Am I taking this personally? Yes. Why? Well, the aphorism that “people deserve the kind of government they get” is fairly well known, although what Alexis de Tocqueville actually said was, “In a democracy, the people get the government they deserve.”
It is an aphorism, and not literally true; however, it is something to think about.
I’m not going to argue “republic” versus “democracy,” but I will suggest that the 15—20 percent of us who voted don’t deserve the kind of government the 80—85 percent of you shamefully worthless electors have wished upon us.
Don’t take my word for it. Listen to another ancient Greek. Pericles was perhaps history’s first liberal, and he warned, “Just because you do not take an interest in politics doesn’t mean politics won’t take an interest in you.”
Another aphorism; however, it should encourage us to take a hard look at what Congress and the administration have done to us over the past 15 years or so.
And now, for those who aren’t interested in the words of dead men:
Teacher: Johnny, use “politics” in a sentence.
Johnny (who may be representative of the 80—85 percent of Fayette County and Peachtree City electors who didn’t vote): “My parrot named Polly swallowed a clock; now, Polly ticks.”
Bad example: it is a compound sentence.
The excuse I heard most often was “I didn’t know anything about [the candidates].”
If I needed proof that someone was a shamefully worthless elector, that was it. There was no excuse for not knowing anything about the candidates. There were two, widely advertised public forums and countless articles in the local press. There were City Council meetings that are open to the public and available on the Internet.

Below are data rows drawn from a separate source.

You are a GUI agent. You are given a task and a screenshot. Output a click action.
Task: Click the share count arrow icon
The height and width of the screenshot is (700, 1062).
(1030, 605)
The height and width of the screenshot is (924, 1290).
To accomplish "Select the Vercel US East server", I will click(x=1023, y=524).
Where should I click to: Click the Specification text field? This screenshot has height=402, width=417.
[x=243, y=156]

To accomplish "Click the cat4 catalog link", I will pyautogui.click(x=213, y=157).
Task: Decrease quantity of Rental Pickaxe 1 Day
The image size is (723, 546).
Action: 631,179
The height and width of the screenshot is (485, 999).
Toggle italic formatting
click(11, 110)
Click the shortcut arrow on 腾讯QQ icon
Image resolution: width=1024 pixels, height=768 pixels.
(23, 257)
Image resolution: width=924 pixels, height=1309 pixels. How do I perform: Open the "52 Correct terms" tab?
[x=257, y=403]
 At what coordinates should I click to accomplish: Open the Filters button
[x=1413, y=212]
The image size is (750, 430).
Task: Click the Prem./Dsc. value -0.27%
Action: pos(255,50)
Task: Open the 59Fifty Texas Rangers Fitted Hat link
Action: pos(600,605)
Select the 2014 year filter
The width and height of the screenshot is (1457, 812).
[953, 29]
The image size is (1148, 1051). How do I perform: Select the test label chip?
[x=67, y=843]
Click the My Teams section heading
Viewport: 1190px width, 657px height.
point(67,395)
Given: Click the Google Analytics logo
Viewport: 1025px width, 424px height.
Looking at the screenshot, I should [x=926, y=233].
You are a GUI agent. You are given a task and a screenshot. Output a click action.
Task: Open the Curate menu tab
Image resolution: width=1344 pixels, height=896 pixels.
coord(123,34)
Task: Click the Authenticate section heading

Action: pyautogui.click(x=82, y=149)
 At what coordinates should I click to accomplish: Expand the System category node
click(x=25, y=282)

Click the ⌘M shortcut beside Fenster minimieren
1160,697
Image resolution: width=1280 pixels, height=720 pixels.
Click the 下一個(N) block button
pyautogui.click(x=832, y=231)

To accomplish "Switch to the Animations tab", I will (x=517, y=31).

Let’s go back to the dead guys.
“Those who [think they] are too smart to engage in politics are punished by being governed by those who are dumber.” — Plato
I’ve taken liberties here. Plato didn’t include the two words in brackets (“think they”). However, if he’d thought a little more deeply, I believe he would have. I believe no one is too smart to engage in politics (although there are probably a few who are too stupid — Johnny with the parrot, for example).
Finally, here’s something for those who remember “1984” (the book, not the year or the movie): “In our age there is no such thing as ‘keeping out of politics.’ All issues are political issues.” —George Orwell
There are some of us who want to make a difference; but it’s going to take more than the 15—20 percent who vote.
Peachtree City, Ga.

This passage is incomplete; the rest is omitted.